Task to carry out:
Below are records to write out again, exactly as they read.

*** Available records ***

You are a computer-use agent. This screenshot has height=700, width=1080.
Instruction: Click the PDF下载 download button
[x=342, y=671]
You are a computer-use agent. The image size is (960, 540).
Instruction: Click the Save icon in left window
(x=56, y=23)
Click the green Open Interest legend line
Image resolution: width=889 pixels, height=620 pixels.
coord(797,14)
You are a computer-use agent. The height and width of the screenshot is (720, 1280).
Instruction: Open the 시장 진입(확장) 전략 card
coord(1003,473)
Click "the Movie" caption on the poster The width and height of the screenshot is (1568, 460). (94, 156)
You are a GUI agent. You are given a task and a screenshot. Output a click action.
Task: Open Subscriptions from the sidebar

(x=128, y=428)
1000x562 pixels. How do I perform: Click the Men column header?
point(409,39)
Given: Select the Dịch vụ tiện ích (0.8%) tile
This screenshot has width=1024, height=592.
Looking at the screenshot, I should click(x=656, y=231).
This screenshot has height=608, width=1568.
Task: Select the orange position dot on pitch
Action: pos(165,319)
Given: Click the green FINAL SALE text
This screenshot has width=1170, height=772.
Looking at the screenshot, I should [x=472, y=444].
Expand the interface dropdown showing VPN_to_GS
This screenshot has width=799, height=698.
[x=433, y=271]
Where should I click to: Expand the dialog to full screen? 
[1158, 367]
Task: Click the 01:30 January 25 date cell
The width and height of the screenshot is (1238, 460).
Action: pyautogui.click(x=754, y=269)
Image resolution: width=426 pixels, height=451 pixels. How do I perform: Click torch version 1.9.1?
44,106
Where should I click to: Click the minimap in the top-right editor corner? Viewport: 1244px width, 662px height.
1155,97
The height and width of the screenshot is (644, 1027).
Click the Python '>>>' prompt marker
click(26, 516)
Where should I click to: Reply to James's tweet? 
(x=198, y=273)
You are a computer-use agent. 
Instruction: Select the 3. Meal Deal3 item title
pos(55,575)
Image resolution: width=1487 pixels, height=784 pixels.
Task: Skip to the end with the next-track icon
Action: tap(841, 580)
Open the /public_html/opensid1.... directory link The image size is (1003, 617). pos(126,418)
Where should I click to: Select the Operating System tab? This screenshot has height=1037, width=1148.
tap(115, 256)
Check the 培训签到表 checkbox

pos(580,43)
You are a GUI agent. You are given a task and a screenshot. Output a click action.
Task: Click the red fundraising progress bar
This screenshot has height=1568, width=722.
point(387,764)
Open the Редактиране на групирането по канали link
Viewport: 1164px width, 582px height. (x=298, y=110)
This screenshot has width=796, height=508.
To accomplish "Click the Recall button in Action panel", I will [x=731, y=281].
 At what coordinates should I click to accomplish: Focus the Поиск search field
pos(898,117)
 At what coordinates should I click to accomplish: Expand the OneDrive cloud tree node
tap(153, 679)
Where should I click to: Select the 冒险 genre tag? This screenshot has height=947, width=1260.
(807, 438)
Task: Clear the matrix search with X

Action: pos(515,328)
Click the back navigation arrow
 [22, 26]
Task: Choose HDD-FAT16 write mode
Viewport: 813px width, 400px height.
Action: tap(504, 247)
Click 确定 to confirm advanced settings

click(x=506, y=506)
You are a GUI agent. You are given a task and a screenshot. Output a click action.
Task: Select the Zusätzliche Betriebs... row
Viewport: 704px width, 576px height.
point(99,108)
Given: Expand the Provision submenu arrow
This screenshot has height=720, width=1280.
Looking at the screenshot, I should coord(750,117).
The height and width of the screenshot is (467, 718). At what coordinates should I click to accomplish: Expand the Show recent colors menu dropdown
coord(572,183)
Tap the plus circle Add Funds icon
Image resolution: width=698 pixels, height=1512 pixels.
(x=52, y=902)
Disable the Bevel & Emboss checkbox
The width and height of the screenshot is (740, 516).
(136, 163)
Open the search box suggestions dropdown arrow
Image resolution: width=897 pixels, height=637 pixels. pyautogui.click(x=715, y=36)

*** End of Available records ***

Response box:
You are a computer-use agent. This screenshot has height=700, width=1080.
Instruction: Click the PDF下载 download button
[x=342, y=671]
You are a computer-use agent. The image size is (960, 540).
Instruction: Click the Save icon in left window
(x=56, y=23)
Click the green Open Interest legend line
Image resolution: width=889 pixels, height=620 pixels.
coord(797,14)
You are a computer-use agent. The height and width of the screenshot is (720, 1280).
Instruction: Open the 시장 진입(확장) 전략 card
coord(1003,473)
Click "the Movie" caption on the poster The width and height of the screenshot is (1568, 460). (94, 156)
You are a GUI agent. You are given a task and a screenshot. Output a click action.
Task: Open Subscriptions from the sidebar

(x=128, y=428)
1000x562 pixels. How do I perform: Click the Men column header?
point(409,39)
Given: Select the Dịch vụ tiện ích (0.8%) tile
This screenshot has width=1024, height=592.
Looking at the screenshot, I should click(x=656, y=231).
This screenshot has height=608, width=1568.
Task: Select the orange position dot on pitch
Action: pos(165,319)
Given: Click the green FINAL SALE text
This screenshot has width=1170, height=772.
Looking at the screenshot, I should [x=472, y=444].
Expand the interface dropdown showing VPN_to_GS
This screenshot has width=799, height=698.
[x=433, y=271]
Where should I click to: Expand the dialog to full screen? 
[1158, 367]
Task: Click the 01:30 January 25 date cell
The width and height of the screenshot is (1238, 460).
Action: pyautogui.click(x=754, y=269)
Image resolution: width=426 pixels, height=451 pixels. How do I perform: Click torch version 1.9.1?
44,106
Where should I click to: Click the minimap in the top-right editor corner? Viewport: 1244px width, 662px height.
1155,97
The height and width of the screenshot is (644, 1027).
Click the Python '>>>' prompt marker
click(26, 516)
Where should I click to: Reply to James's tweet? 
(x=198, y=273)
You are a computer-use agent. 
Instruction: Select the 3. Meal Deal3 item title
pos(55,575)
Image resolution: width=1487 pixels, height=784 pixels.
Task: Skip to the end with the next-track icon
Action: tap(841, 580)
Open the /public_html/opensid1.... directory link The image size is (1003, 617). pos(126,418)
Where should I click to: Select the Operating System tab? This screenshot has height=1037, width=1148.
tap(115, 256)
Check the 培训签到表 checkbox

pos(580,43)
You are a GUI agent. You are given a task and a screenshot. Output a click action.
Task: Click the red fundraising progress bar
This screenshot has height=1568, width=722.
point(387,764)
Open the Редактиране на групирането по канали link
Viewport: 1164px width, 582px height. (x=298, y=110)
This screenshot has width=796, height=508.
To accomplish "Click the Recall button in Action panel", I will [x=731, y=281].
 At what coordinates should I click to accomplish: Focus the Поиск search field
pos(898,117)
 At what coordinates should I click to accomplish: Expand the OneDrive cloud tree node
tap(153, 679)
Where should I click to: Select the 冒险 genre tag? This screenshot has height=947, width=1260.
(807, 438)
Task: Clear the matrix search with X

Action: pos(515,328)
Click the back navigation arrow
 [22, 26]
Task: Choose HDD-FAT16 write mode
Viewport: 813px width, 400px height.
Action: tap(504, 247)
Click 确定 to confirm advanced settings

click(x=506, y=506)
You are a GUI agent. You are given a task and a screenshot. Output a click action.
Task: Select the Zusätzliche Betriebs... row
Viewport: 704px width, 576px height.
point(99,108)
Given: Expand the Provision submenu arrow
This screenshot has height=720, width=1280.
Looking at the screenshot, I should coord(750,117).
The height and width of the screenshot is (467, 718). At what coordinates should I click to accomplish: Expand the Show recent colors menu dropdown
coord(572,183)
Tap the plus circle Add Funds icon
Image resolution: width=698 pixels, height=1512 pixels.
(x=52, y=902)
Disable the Bevel & Emboss checkbox
The width and height of the screenshot is (740, 516).
(136, 163)
Open the search box suggestions dropdown arrow
Image resolution: width=897 pixels, height=637 pixels. pyautogui.click(x=715, y=36)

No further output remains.